SUMMARY Efflux pumps in Escherichia coli are responsible for their intrinsic resistance to antimicrobial compounds. AcrAB-TolC and AcrEF-TolC are structurally similar efflux pumps that have been proposed to be responsible for the export of kanamycin. AcrS is a repressor of acrAB and possibly acrEF. AcrS deletion was shown to increase the expression of acrE and confer an increase in kanamycin resistance. Therefore, it was suggested that AcrEF-TolC and possibly AcrAB-TolC were contributors to the development of kanamycin resistance. Since AcrAB-TolC is constitutively expressed in the cell and at higher levels than AcrEF-TolC, we proposed that it has a greater contribution to the resistant phenotype. Furthermore, the pumps have high structural similarity, so we hypothesized that the loss of one pump could be compensated by the other, thus a double mutant would exhibit a lowered resistance due to the loss of the two main pumps responsible for the efflux kanamycin. To test this hypothesis, we used the wild-type strain E. coli MG1655, an ΔacrAΔkan and a ΔacrEΔkan deletion mutant and attempted to construct a double mutant ΔacrAΔacrEΔkan. A minimum inhibitory concentration (MIC) assay comparing the single mutants and the wildtype strain resulted in a MIC of 8  μg/mL for all strains.
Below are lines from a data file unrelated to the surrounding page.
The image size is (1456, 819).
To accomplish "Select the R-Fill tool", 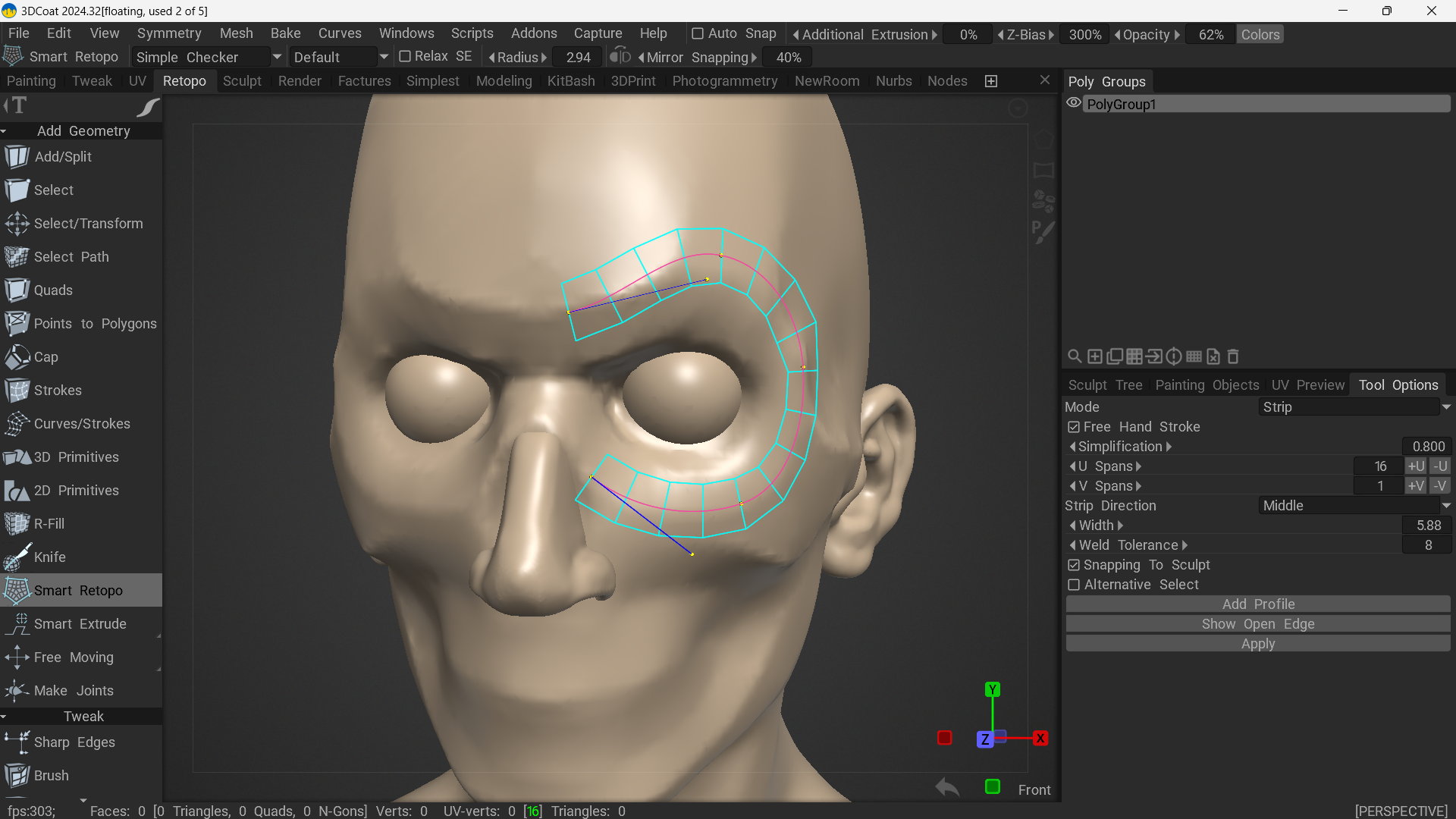I will click(49, 524).
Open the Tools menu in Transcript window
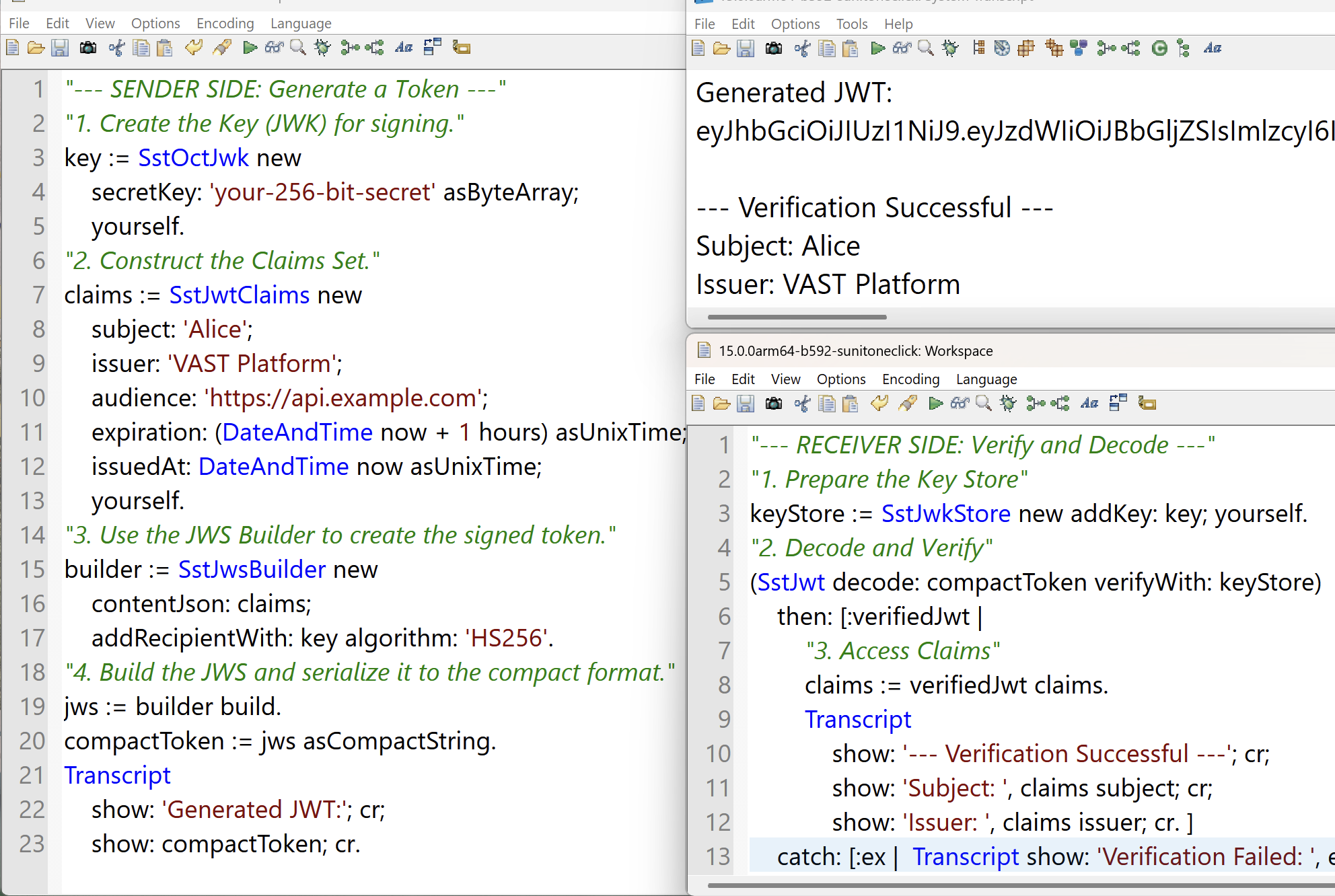Viewport: 1335px width, 896px height. [x=851, y=24]
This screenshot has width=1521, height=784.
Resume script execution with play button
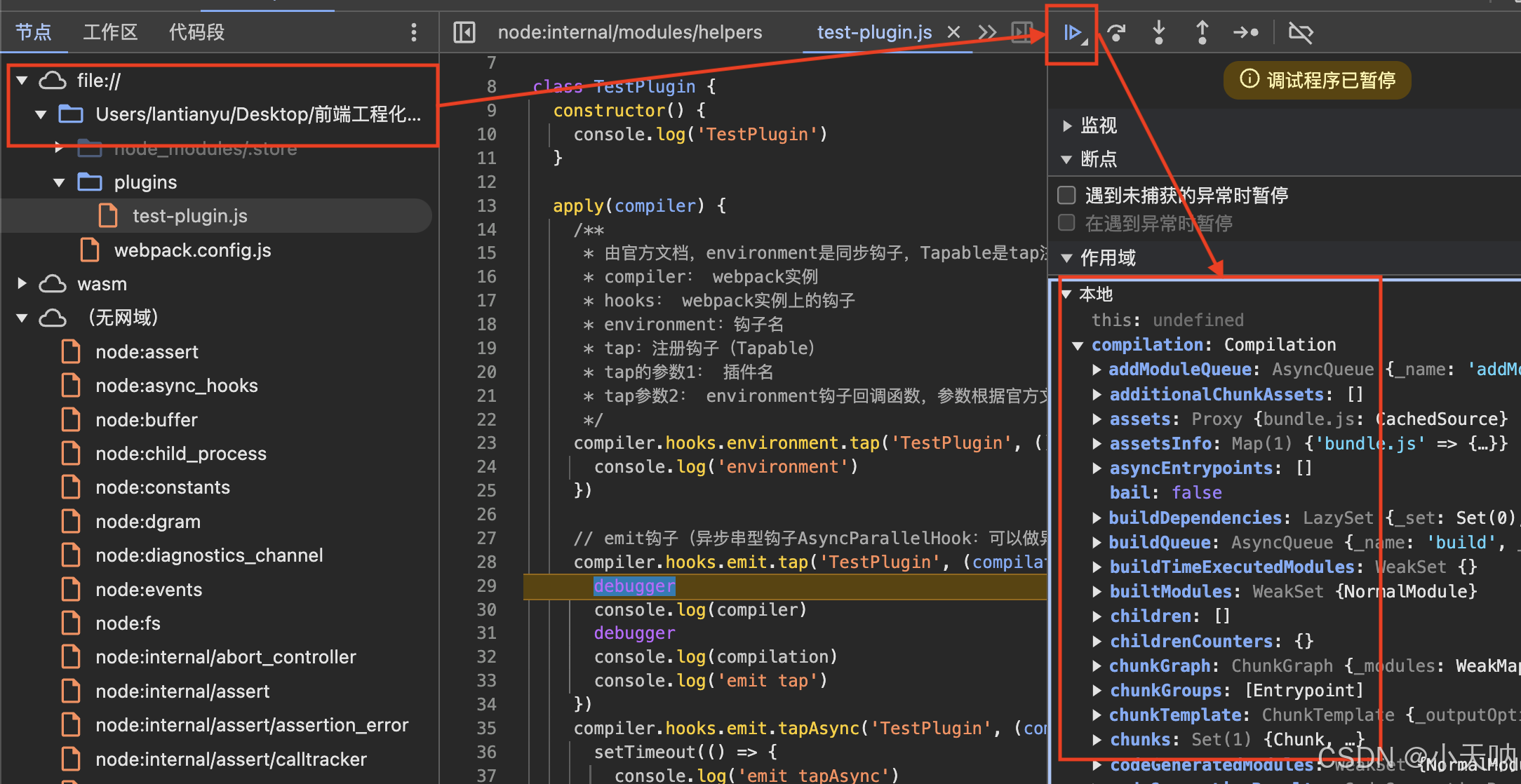(x=1072, y=32)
This suggests that a single loss of acrA or acrE expression has no apparent effect in kanamycin resistance. In our attempt to generate a double mutant with CRISPR/Cas9 system, technical difficulties were faced in the cloning of the pCRISPR-SacB-gDNA. Therefore, this study also sought for and provided preliminary evidence in the characterization of the pCRISPR-SacB plasmid using restriction digest and partial genome sequencing.